Mr. Ornette Coleman, Prémio Pulitzer de Música 2007 (II)

2 de Maio de 2007 – por Augusto M. Seabra

Cascais, 20 de Novembro de 1971 – Luis Villas-Boas concretizava finalmente o seu sonho de um grande festival internacional de jazz em Portugal. A ordem prevista das apresentações é alterada por exigência de Miles Davis que subiu ao palco, no balanço do eléctrico e frenético Bitches Brew, com um septeto incluindo nomeadamente um senhor chamado Keith Jarrett; só o núcleo duro dos mais devotados ao jazz teriam conhecimento daquele pianista, que no entanto até já viera antes a Cascais, em 1967, integrado num quarteto de Charles Lloyd (esse outro músico “inesgotável”, que ainda agora passou pela Casa da Música e pela Culturgest), mas que de algum modo começaria a ser “ele próprio”, em termos do público reconhecimento, com o álbum que logo depois gravaria, Facing You. E se Miles exigiu abrir, Ornette Coleman não quis ficar para o fim e actuou a seguir – Ornette Coleman, com Dewey Redman (saxofone-tenor), Charlie Haden (contrabaixo) e Ed Backwell (bateria).

A dedicatória feita por Haden antes de Song for Che, “to the liberation movements of Angola, Mozambique and Guiné” daria brado, levantando o público ao rubro e levando o contrabaixista à Pide. A politização não deixava de ser desde logo inerente à circunstância e aos quadros gerais de recepção, pois que a estética radical do free jazz, que Ornette tinha proclamado, fora associada ao quadro das lutas cívicas – Free Jazz/Black Power sendo mesmo o título de um livro influente, de Phillipe Carles e Jean-Louis Comolli, e também revelador da recepção europeia.

Em que consiste => Escreva o que vem depois no texto sobre Ornette Coleman em Cascais, começando logo a seguir à última frase. O material que vem a seguir não faz falta.

Material recolhido =>
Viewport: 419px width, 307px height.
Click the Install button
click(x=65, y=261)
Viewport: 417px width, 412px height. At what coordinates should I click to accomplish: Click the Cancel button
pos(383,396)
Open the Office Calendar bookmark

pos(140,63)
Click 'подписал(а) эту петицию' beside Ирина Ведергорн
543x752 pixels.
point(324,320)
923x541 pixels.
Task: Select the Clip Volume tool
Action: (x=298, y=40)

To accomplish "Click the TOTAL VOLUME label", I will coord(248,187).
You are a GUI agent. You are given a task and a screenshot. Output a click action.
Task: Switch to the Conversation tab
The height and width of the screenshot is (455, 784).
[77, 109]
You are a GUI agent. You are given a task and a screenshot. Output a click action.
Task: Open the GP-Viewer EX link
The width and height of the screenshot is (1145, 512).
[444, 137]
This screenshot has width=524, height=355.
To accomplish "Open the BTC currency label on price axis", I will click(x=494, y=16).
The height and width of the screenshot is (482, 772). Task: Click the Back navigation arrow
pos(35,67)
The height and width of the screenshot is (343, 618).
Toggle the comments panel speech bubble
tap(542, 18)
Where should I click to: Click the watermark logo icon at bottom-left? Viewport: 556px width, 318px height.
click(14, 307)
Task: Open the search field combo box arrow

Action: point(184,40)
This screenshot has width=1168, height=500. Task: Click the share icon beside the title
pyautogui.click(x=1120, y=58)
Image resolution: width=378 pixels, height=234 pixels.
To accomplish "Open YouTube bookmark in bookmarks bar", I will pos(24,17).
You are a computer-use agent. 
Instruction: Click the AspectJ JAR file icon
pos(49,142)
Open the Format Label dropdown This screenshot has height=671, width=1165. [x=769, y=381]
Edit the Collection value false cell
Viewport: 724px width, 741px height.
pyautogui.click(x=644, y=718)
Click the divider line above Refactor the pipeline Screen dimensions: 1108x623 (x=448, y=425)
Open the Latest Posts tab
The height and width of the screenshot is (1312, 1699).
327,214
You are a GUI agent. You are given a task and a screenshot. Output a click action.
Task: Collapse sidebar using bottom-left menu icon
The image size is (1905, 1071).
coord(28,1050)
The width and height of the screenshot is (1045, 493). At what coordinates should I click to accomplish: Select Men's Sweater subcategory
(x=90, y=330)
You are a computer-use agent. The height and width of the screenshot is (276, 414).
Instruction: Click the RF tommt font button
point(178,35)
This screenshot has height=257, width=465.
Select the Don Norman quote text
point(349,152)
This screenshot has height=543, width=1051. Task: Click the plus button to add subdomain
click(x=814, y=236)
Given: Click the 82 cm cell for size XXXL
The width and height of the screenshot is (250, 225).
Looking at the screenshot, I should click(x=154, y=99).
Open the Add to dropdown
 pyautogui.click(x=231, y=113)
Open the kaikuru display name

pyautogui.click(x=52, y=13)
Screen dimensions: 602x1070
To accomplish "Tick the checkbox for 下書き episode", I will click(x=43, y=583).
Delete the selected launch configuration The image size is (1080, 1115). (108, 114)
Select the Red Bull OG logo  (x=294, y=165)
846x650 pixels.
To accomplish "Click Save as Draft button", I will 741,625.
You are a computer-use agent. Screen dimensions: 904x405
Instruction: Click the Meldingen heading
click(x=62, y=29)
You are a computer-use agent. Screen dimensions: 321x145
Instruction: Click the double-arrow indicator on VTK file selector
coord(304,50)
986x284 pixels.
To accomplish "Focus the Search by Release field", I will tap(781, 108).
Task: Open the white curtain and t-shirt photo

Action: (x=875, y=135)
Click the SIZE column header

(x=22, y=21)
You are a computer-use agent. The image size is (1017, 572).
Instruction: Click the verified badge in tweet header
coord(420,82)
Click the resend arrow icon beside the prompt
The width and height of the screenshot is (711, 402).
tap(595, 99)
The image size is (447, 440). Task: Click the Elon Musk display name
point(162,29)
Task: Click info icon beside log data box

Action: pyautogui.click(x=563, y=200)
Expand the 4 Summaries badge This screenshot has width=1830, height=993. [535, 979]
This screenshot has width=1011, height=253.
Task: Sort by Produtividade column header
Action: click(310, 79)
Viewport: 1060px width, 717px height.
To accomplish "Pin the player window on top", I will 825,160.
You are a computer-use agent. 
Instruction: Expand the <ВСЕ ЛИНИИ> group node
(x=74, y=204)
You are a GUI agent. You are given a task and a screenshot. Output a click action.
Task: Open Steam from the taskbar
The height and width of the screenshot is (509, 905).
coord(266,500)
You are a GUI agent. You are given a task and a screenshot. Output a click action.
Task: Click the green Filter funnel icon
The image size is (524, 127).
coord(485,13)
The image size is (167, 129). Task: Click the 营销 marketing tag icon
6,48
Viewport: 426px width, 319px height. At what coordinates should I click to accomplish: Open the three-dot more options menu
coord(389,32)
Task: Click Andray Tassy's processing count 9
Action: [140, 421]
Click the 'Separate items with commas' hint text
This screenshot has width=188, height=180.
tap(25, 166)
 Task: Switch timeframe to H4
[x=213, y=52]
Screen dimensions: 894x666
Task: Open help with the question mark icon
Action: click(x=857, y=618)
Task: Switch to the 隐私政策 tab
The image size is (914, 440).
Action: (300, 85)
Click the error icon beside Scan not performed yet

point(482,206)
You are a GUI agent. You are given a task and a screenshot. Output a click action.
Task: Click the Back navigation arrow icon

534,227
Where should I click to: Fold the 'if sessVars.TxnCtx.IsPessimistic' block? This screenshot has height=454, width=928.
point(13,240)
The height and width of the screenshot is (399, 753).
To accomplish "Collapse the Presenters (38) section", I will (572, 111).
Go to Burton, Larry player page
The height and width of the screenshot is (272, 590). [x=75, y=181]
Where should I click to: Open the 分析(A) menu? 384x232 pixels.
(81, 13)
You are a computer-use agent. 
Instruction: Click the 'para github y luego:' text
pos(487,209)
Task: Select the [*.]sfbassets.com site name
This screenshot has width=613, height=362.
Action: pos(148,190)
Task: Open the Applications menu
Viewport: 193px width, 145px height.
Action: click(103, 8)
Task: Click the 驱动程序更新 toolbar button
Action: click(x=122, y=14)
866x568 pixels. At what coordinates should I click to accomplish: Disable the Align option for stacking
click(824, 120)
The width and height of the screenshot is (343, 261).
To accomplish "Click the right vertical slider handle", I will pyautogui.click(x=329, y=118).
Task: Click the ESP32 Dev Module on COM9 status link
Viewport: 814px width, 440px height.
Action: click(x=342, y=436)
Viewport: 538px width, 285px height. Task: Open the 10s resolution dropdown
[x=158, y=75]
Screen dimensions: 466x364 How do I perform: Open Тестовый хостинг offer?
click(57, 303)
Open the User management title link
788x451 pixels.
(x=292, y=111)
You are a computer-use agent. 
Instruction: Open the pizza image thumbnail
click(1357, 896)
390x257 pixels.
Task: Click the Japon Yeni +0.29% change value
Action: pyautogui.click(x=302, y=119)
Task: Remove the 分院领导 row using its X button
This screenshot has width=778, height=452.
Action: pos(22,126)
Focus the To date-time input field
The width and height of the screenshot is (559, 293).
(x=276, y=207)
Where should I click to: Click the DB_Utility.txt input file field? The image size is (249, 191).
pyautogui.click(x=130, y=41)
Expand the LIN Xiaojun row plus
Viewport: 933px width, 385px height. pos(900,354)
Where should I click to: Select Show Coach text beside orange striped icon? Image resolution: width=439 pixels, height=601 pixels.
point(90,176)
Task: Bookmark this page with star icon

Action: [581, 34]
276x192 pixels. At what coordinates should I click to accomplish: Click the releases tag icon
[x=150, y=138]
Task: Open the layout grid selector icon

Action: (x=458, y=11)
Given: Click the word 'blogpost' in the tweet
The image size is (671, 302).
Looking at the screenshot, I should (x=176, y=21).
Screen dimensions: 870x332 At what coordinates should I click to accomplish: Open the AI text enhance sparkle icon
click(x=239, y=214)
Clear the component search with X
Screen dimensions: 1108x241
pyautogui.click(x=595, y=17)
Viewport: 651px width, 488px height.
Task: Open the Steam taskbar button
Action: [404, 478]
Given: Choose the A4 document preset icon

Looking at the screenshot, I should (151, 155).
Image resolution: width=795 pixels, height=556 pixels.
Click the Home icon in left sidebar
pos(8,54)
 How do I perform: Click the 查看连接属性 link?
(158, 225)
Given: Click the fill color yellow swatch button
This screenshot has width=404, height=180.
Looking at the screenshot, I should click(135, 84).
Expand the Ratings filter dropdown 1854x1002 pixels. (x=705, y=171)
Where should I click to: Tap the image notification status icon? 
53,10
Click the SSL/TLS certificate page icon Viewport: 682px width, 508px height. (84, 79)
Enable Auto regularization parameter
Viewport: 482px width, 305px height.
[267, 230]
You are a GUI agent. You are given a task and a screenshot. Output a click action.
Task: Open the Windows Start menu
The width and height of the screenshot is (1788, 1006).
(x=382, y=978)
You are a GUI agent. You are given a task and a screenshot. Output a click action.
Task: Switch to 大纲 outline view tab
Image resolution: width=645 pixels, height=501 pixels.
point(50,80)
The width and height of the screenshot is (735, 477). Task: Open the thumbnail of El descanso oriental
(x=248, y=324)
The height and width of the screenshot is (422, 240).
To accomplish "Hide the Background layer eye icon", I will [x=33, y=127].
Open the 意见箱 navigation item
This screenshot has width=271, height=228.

Resultado =>
É difícil dizer do incomensurável choque que foi ouvir nessa noite sucessivamente Miles e Ornette (e da emoção, na noite seguinte, por ouvir Theolonious Monk, no “all stars” dos Giants of Jazz). Foi desses choques que abalaram os códigos de reconhecimento e os modos de percepção ou, por assim dizer, as possibilidades de mundivivência.

Antes da digressão europeia desse Outono de 71 já tinham ocorrido as sessões de gravação de Science Fiction e meses depois ocorreriam as de Skies of America, duas outras propostas marcadamente “experimentais”, mais sinfónica a segunda.

Agora, Soung Grammar é o primeiro trabalho de Ornette em dez anos. Põe fim ao mais longo hiato na sua carreira, ao mais longo mas não o único; por exemplo, em 1962, no final do período “revolucionário” da grande declaração do free, um quarteto de cordas fora convocado no Town Hall Concert, e depois fora um silêncio de três anos. Mais tarde, os citados Science Fiction e Skies of America, ou depois Body Meta, foram todos o rasgar de novas perspectivas. Com maior ou menor sucesso pontual, sempre Ornette Coleman foi um músico em movimento, e em reflexão também.

Nos termos dessa reflexão, mais do que propriamente a música importa o som (numa radicalidade conceptual que de algum modo, estando nos antípodas, é paralela à de Cage). Ornette é alguém fascinado pela Ideia, e antes do mais por uma noção intuitiva de uma ideia de som, na desconfiança das regras do discurso verbal.

Quando da entrega do Grammy li no Los Angeles Times uma informação que desconhecia: que Jacques Derrida teria uma vez feito a introdução a um concerto de Ornette. Pelo menos, faz sentido: um e outro são casos de crítica radical do fonocentrismo.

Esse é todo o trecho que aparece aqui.